Ambystoma mavortium

This taxon is questionably distinct as a species separate from Ambystoma tigrinum. Shaffer and McKnight (1996) provided molecular phylogenetic data indicating that the eastern and western tiger salamanders should be regarded as distinct species and treated the western forms as subspecies of Ambystoma mavortium. Lannoo (2005) includes A. mavortium in A. tigrinum (Crother 2017). Johnson et al. (2011) also implied that A. mavortium is a synonym of A. tigrinum.

Range extends from portions of southern Canada southward through much of the western United States and as far south as Puebla, Mexico. The ranges of A. mavortium and A. tigrinum meet in the Great Plains region, where their distributions meld. This species is absent from most of the Great Basin and most of the far western United States west of the Rocky Mountains. It has been introduced in many localities west of the Rocky Mountains. Elevational range extends to about 3,660 meters (12,000 feet).

These salamanders occur throughout their historical range in the Rocky Mountains and Great Plains of Colorado and adjacent states. They remain easy to find and locally abundant in suitable habitat statewide. Ponds often contain up to several thousand larvae. Recent surveys found no evidence of significant declines in distribution or abundance (Corn, Stoltzberg, and Bury 1989; Hammerson 1989a, 1992; Corn, Jennings, and Muths 1997). In the Rocky Mountains, a local decline in numbers over several years, reported by Harte and Hoffman (1989), turned out to be a temporary fluctuation from which the population subsequently recovered (Wissinger and Whiteman 1992). Hovingh (1986) reported that tiger salamanders remain quite common in aquatic systems in glaciated portions of the Uinta Mountains in northeastern Utah. The widespread creation of small, fishless artificial bodies of water has provided much suitable habitat where previously there was little, and these salamanders have been quick to colonize it (Norris 1973; pers. obs.).

Many mountain lakes formerly inhabited by tiger salamanders now have few or none of these amphibians due to the stocking of trout, which easily consume and deplete the larval populations (e.g., Blair 1951; pers. obs.). Geraghty and Willey (1992) found that fish absence was the most important factor influencing tiger salamander presence in Gunnison County and vicinity, and Corn, Jennings, and Muths (1997) reported that trout and tiger salamanders rarely occur together in Rocky Mountain National Park. Trout and tiger salamanders do coexist in some lakes (Dartt 1879; Blair 1951), especially where vegetated shallows provide habitat not easily accessible to the fishes. Levi and Levi (1955) surmised that trout may conflict with paedomorphic salamanders but not with metamorphosing populations.

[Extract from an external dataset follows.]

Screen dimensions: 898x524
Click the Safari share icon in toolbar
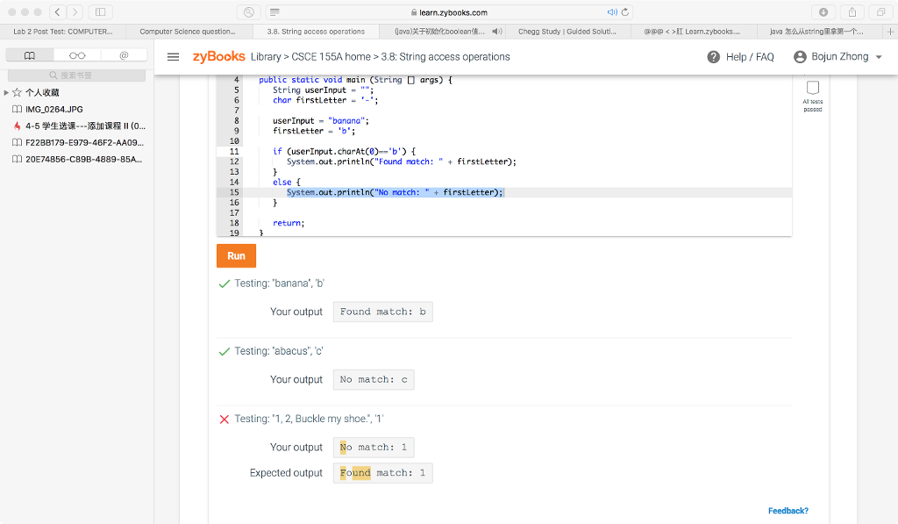(852, 11)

Some have suggested that breeding-pond acidification related to atmospheric pollution may cause periodic failure of tiger salamander reproduction in the mountains of Colorado (Harte and Hoffman 1989, 1994). Low pH, even if not fatal to salamander larvae, may result in reduced growth rates and ultimately could diminish salamander populations through decreased survival or feeding success (Kiesecker 1996). However, recent water chemistry data, together with information on acid tolerances of salamander larvae, suggest that eggs and embryos in the wild do not experience harmful levels of acidification (Corn, Stoltzenburg, and Bury 1989; Corn and Vertucci 1992; Wissinger and Whiteman 1992; Vertucci and Corn 1994).

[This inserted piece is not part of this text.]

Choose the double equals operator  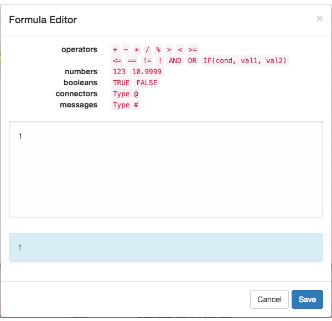[x=132, y=61]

Under certain conditions, larval populations may be vulnerable to bacterial infections associated with livestock grazing. In the mountains of Utah, Worthylake and Hovingh (1989) observed recurrent mass mortality of larvae associated a bacterial infection and suggested that increased nitrogen levels due in part to sheep grazing may have been involved. Bryant (1995) observed a mass mortality event in the summer of 1993 that appeared to be associated with an opportunistically pathogenic bacterium. In Arizona, similar die-offs, apparently associated with bacterial pathogens, have been reported (Pfennig, Loeb, and Collins 1991). Cannibal morphs seemed particularly vulnerable, probably due to their feeding on diseased larvae. Again, fecal contamination of ponds by introduced livestock was suggested as a possible cause of the fatal outbreaks. In contrast to these reports, larvae sometimes do thrive in large numbers in manure-laden ponds in Colorado (Hammerson 1999). Nevertheless, die-offs of larvae, apparently associated with pathogenic bacteria, have been observed in Colorado (Hammerson 1999).

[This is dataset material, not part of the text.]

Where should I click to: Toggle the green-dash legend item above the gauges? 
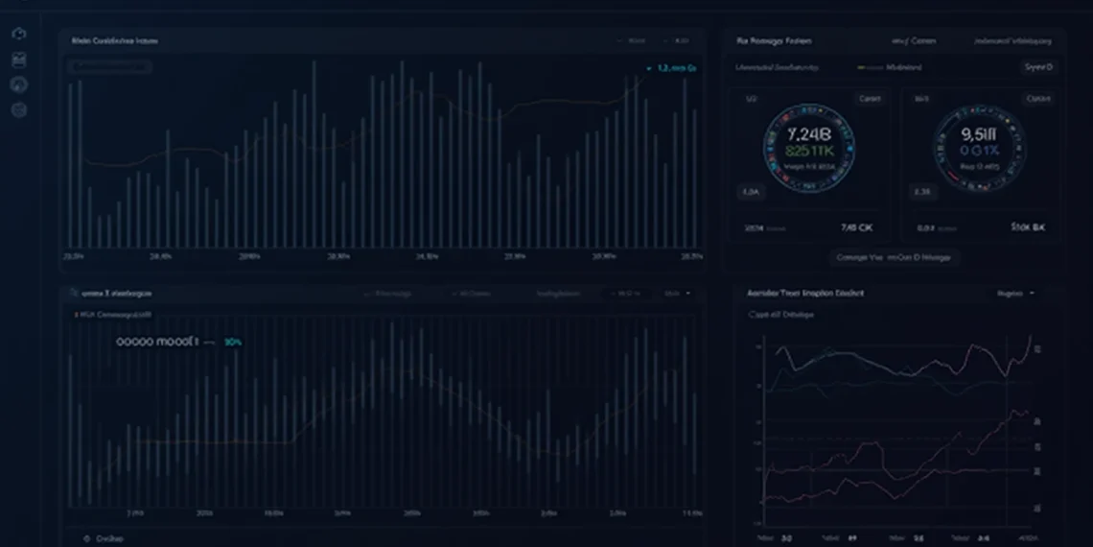(x=890, y=68)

Infection by chytrid fungus, which has been associated with amphibian declines in several areas, has been observed in southern Arizona. Observations and experiments with salamanders and frogs indicated that chytridiomycosis does not always lead to mortality, individuals within a species vary in susceptibility to infection, animals appear to recover from the infection, and syntopic salamanders and frogs may act as reciprocal pathogen reservoirs for chytrid infections (Davidson et al. 2003).

Populations in the southeastern United States have been detrimentally affected by deforestation and loss of wetland habitats (Petranka 1998). Similarly, populations in the Great Plains have declined in the extensively cultivated portions of the Great Plains.